I endorse this pitting. I feel like an idiot talking to a computer, and worse, the computer not understanding me.

And, the tone of voice used in some of the automated services is similar to one a nurse would use toward a patient whose grasp on reality is tenuous. “I *understand *you want to speak to a representative…”

Also, I found that with one of the utility companies, if you lose your temper and yell, “You are a goddamn pig-fucking idiot!”, it will connect you to a live human being. :cool:

"Welcome to OUC, the reliable one.

(spanish words)

List of options.

Your account balance is Two Hundred Thirty Five Dollars And Seventy Five Cents.

Your balance includes a past due amount of One hundred Twelve dollars and Eighty One Cents, and was due on September 8th.

Your last payment of Two Hundred Thirty Seven Dollars And Thirty Seven Cents was posted on August 15th with a card ending in Four Five Five Four.

Would you like to make a payment?

Would you like to make a payment by bank routing number, or by credit card?

Transferring you to our automated bill payment service.

This service will be provided by a third party and there will be a three dollar convenience fee.

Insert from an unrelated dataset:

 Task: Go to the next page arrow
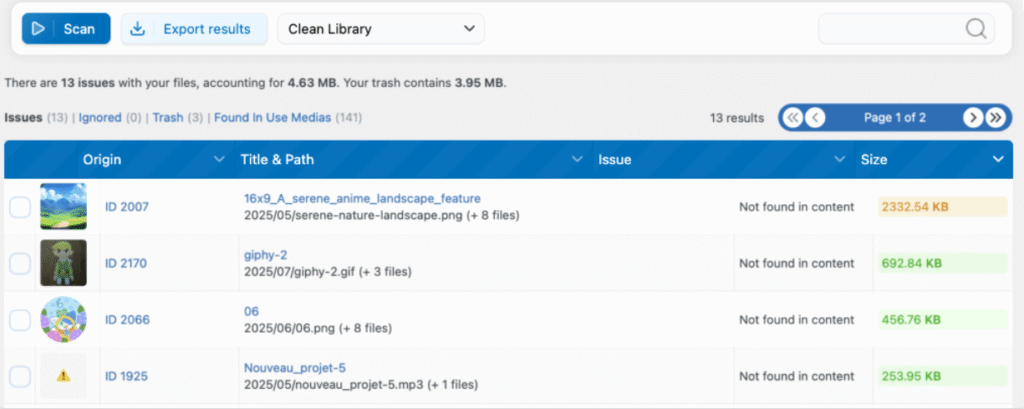pyautogui.click(x=972, y=117)

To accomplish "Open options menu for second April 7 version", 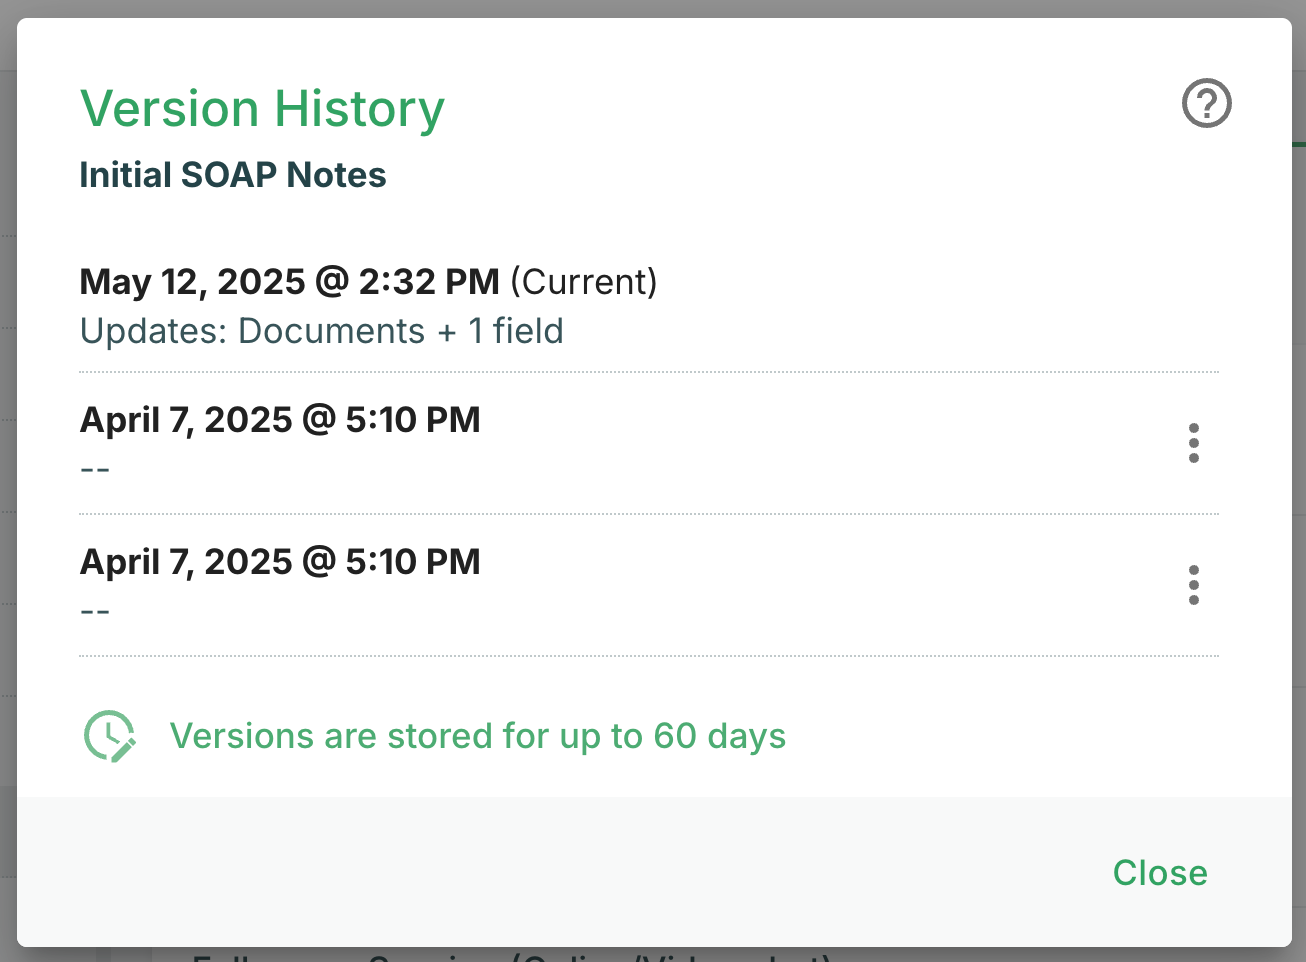I will click(1193, 585).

Welcome to our automated bill payment service, provided by third party services.

Your account balance is Two Hundred Thirty Five Dollars And Seventy Five Cents.

***JUST SHUT UP AND TAKE MY MONEY!!!

***Your balance includes a past due amount of One hundred Twelve dollars and Eighty One Cents, and was due on September 8th.

***JUST SHUT UP AND TAKE MY MONEY!!!

***Your last payment of Two Hundred Thirty Seven Dollars And Thirty Seven Cents was posted on August 15th with a card ending in Four Five Five Four.

***JUST SHUT UP AND TAKE MY MONEY!!!

***What amount would you like to pay? For example, if you would like to pay One Hundred and Eighty Five Dollars, you would press One Eight Five Zero Zero.

***JUST SHUT UP AND TAKE MY MONEY!!!

***So what amount would you like to pay?

***JUST SHUT UP AND TAKE MY MONEY!!!

***Remember when processing this by card that there is a convenience fee of three dollars, bringing your total amount due to Two Hundred Thirty Eight Dollars And Seventy Five Cents."

JUST SHUT UP AND TAKE MY MONEY!!!

And the automated robot voice saying those numbers takes forever.

Two Hundred

Thirty Five

Dollars
And

Seventy
Five

Cents.
Over and over and over and over and over. Fucking god.